SOOTHER Synthesis
Here are some examples of SOOTHER’s synthesised whisper in training and inference. The “training” samples are output at “checkpoints” during model training and are derived from the speech dataset; the “inference” samples are created by querying a trained model with text that is not included in the speech dataset. As you can see below, the “training” samples are far more coherent because the algorithm has contextual information about the text being output.
As noted, SOOTHER is trained imperfectly, and this failing is clear, in particular, in the “inference” samples. For more about training and inference, see the general discussion on the subject.
I completed two major rounds of training on SOOTHER, one to ~250,000 steps, and another to ~140,000 steps, which was halted due to time; budget; and a creeping suspicion that my data was malformed and should be sanitized further before continuing.
Training Round One
This round of training was undertaken without having exactly “RTFM”’d. As a result, I had no idea what I was suppossed to be observing in the spectograms that are generated along with audio samples at training checkpoints. Spoiler: I wasn’t seeing the right thing. Although checkpoint audio samples improved over time , the accompanying spectrograms indicated that my model was not finding alignment. This becomes apparent when attempting inference on this model, which I demonstrate in the next section.
1,000 steps
240,000 steps
245,000 steps
250,000 steps
Inference Round One
Here, you’ll see the catastrophic failure in inference. Although inference also largely fails for the model trained in round two, here, the output from inference is completely incoherent.
Inference at 240,000 steps - 1
Inference at 240,000 steps - 2
Training Round Two
In this round of training, my model quickly reached something like alignment, although it remains imperfect. The “alignment” line does not run straight, without break, and directly from SW to NE corner of the spectogram.
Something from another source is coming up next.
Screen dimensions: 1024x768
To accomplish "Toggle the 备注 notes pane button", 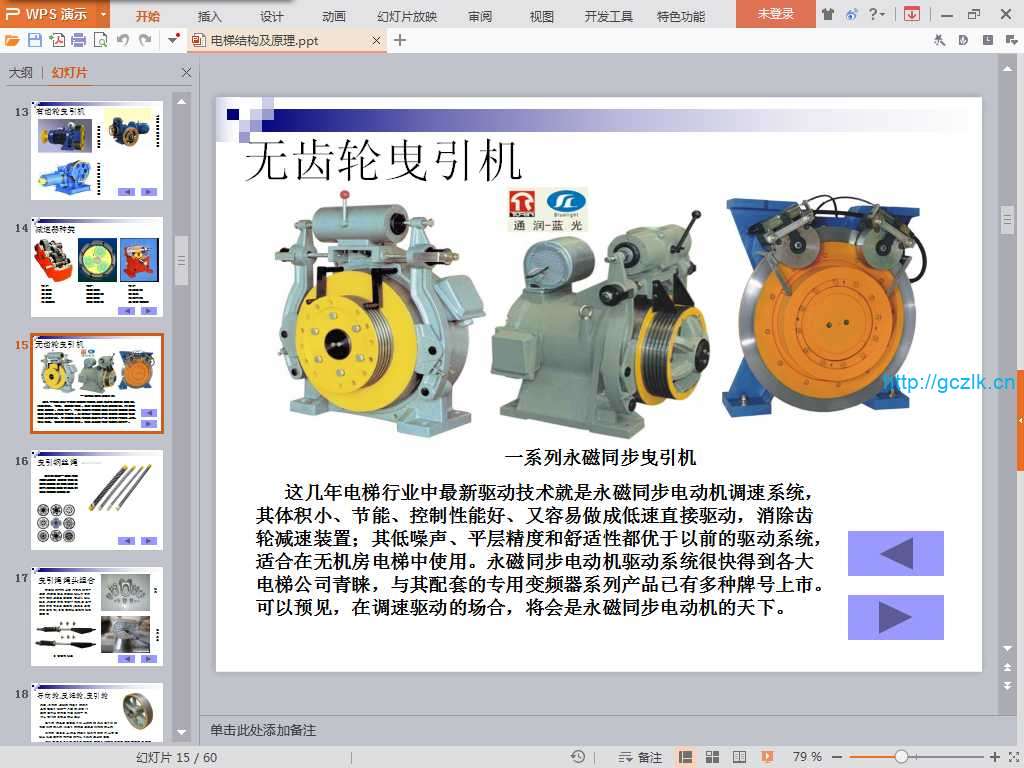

However, the near-alignment achieved in this round of training means that inference performed on this model sees greater success than in the previous round.
20,000 Steps
40,000 Steps
58,000 Steps
140,000 Steps
Inference Round Two
Here, SOOTHER’s voice becomes more coherent, but there are still many problems, including:
- The “stop” intuition is missing; all audio files are the same length and contain many seconds of silence at the end or an echoing noise
- The pacing is off – the algorithm doesn’t understand how to pace its speech
- As a result of the above, words collapse, expand, and get snuffed out.
61,000 Steps
168,000 Steps
In conclusion, SOOTHER doesn’t really know how to speak yet, but SOOTHER yet will speak :)